Beware! Children at Play (also known as Goblins, Caution! Kids Are Playing, Warning! Children and Attention! Enfants and originally styled as Beware: Children at Play) is a 1989 American independent slasher film directed by Mik Cribben and distributed by Troma Entertainment.

==Plot==
A young boy plays with his father in the woods when his father is caught in a bear trap; he tells his son that eventually people will come and free him. After several days, he dies of the injury and orders the son to cannibalize his corpse after death, which the little boy proceeds to do.

Ten years later, parents John and Julia DeWolfe drive with their daughter Kara to visit their friends, the Carr family (Sheriff Ross, Cleo, and their daughter Mary-Rose) in New Jersey. Along the way, they are warned by bible salesman Franklin Ludwig about a series of disappearances in the area; when the DeWolfe family drives away, Ludwig is bisected by an unknown person with a scythe. Meanwhile, the wife of farmer Isaac Braun is killed after being lured outside. Mary-Rose, the remaining daughter of the Carr family (her sister Amy having disappeared several years before), disappears as well and a psychic is called in to find her. Later that day, Mary-Rose lures the psychic into the woods where a group of children slit her throat with a razor and cannibalize her body.

A mob forms after the body of the psychic is found and a reporter, Dale Hawthorne, visits the Braun farm to investigate. There he finds the corpse of Mrs. Braun before two children impale her upon a spiked plank of wood. Julia theorizes that the words she heard the kids chanting are linked to Beowulf and discovers that ten years ago, a professor with the surname Randall went camping with his son Glenn before disappearing. Julia finds several children in Kara's room and is killed by them; Cleo attempts to fight them off but is knocked out by Glenn (now known as Grendel). John is ambushed by children but fights them off - realizing that the kidnapped daughter of the Carr family, Amy, now believes herself to be Grendel (Glenn)'s wife. Sheriff Carr arrives but is attacked and stabbed to death by the children.
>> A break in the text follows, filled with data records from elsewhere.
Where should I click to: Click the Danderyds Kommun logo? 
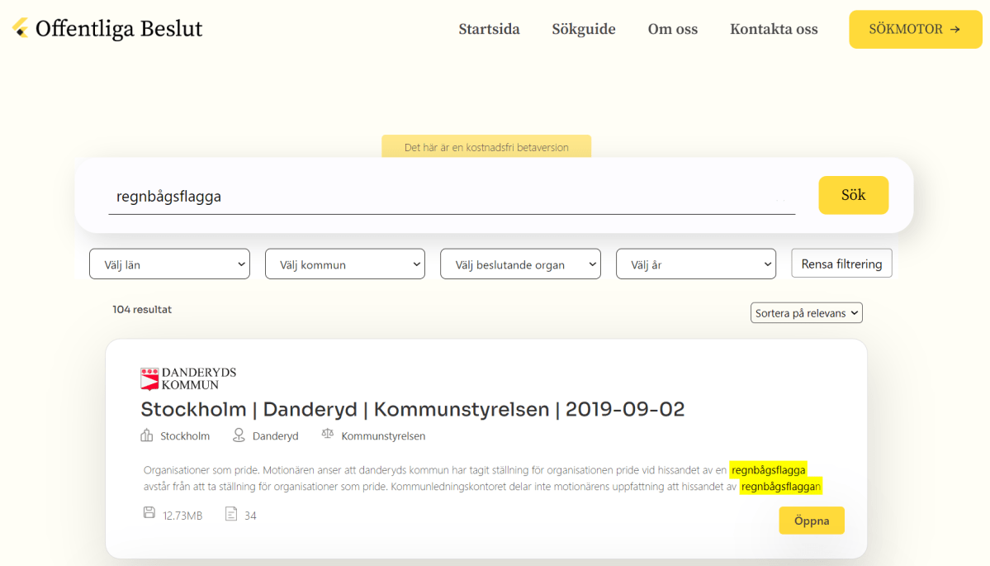[x=188, y=376]
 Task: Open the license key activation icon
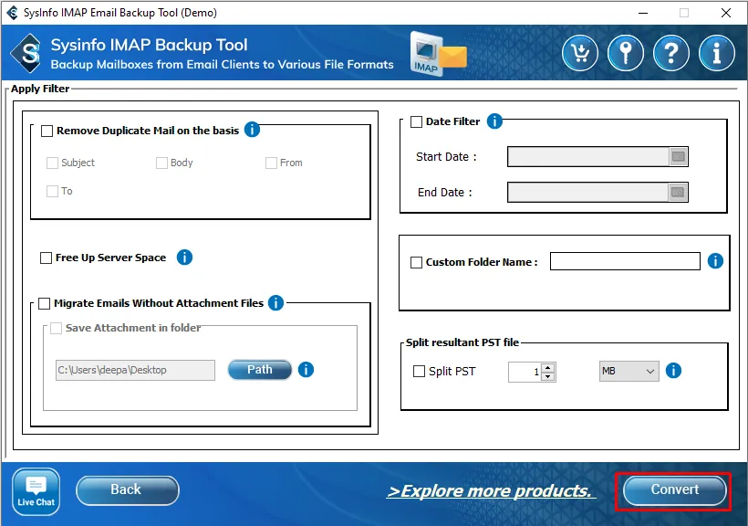(626, 53)
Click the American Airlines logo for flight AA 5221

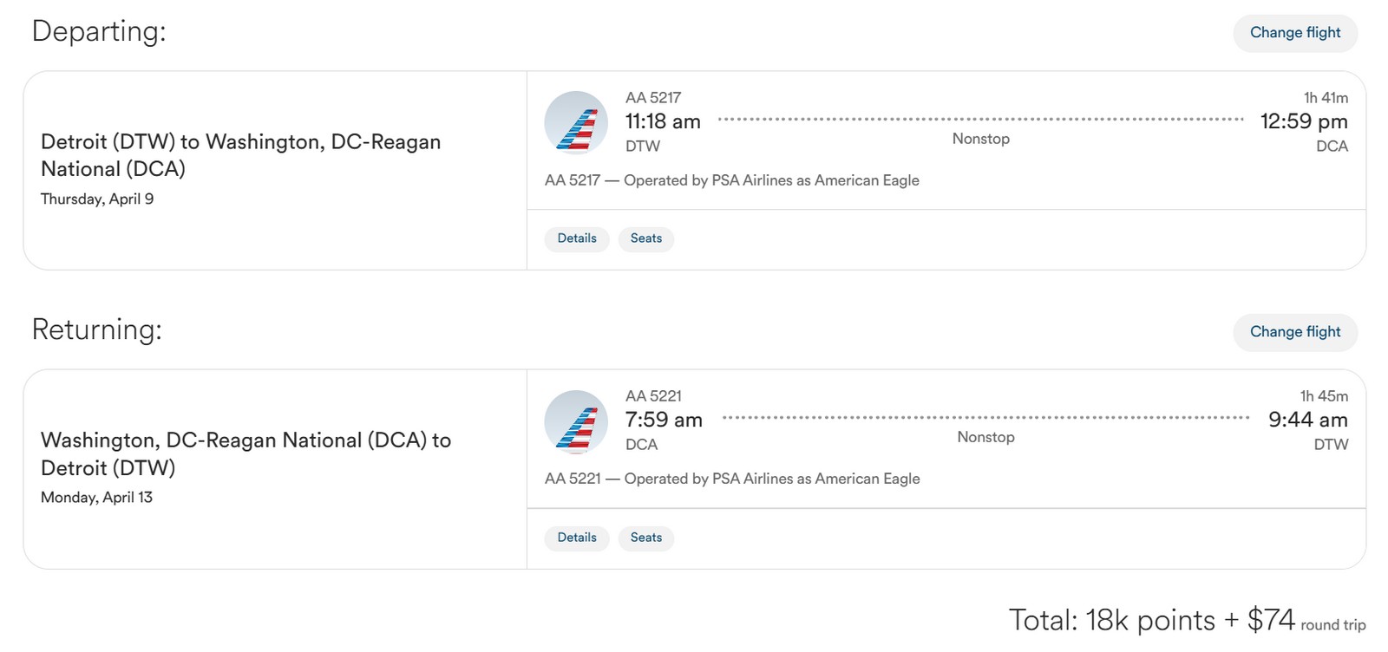click(576, 421)
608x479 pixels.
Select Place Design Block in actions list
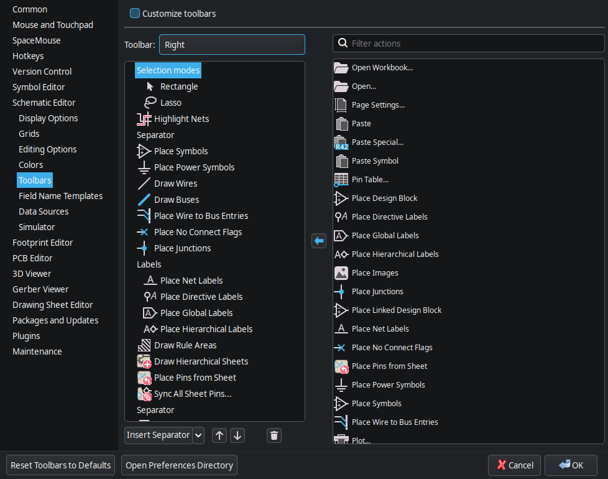coord(384,198)
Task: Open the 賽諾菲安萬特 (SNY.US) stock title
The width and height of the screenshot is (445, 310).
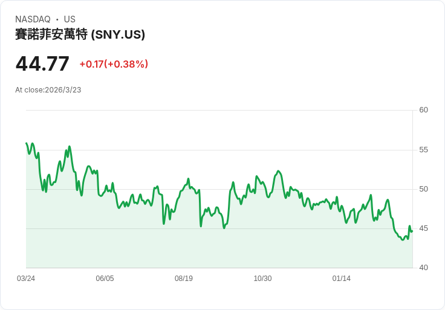Action: [x=80, y=34]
John forces Amy to lead him to the children's compound in order to find Kara. When they arrive, he watches as Cleo is stabbed by Grendel, who then pulls her heart out. An angry mob, led by the new sheriff Luke, arrive; when John attempts to stop them, he is shot directly in the forehead by Isaac with a shotgun, killing him. The adults open fire on the children, killing Grendel and Amy, before using several other weapons to brutally massacre the remaining children. After the adults leave, Kara is revealed to have been hiding beneath John's body and is also revealed to have been brainwashed as well. She prepares to kill a rabbit and lets out a demonic growl.

==Cast==
- Michael Robertson as John DeWolfe
- Rich Hamilton as Ross Carr
- Robin Lilly as Cleo Carr
- Lori Romero as Julia DeWolfe (credited as Lori Tilgrath)
- Jamie Krause as Kara DeWolfe
- Mik Cribben as Isac Braun

==Controversy==
The film is one of Troma's most controversial titles due to its gruesome finale, a sequence in which the townspeople brutally murder each of the cannibalistic children using firearms, pitchforks, and other assorted weapons. According to Lloyd Kaufman, when the film's trailer played at the Cannes Film Festival before a screening of Tromeo and Juliet, nearly half of the theatre walked out in protest.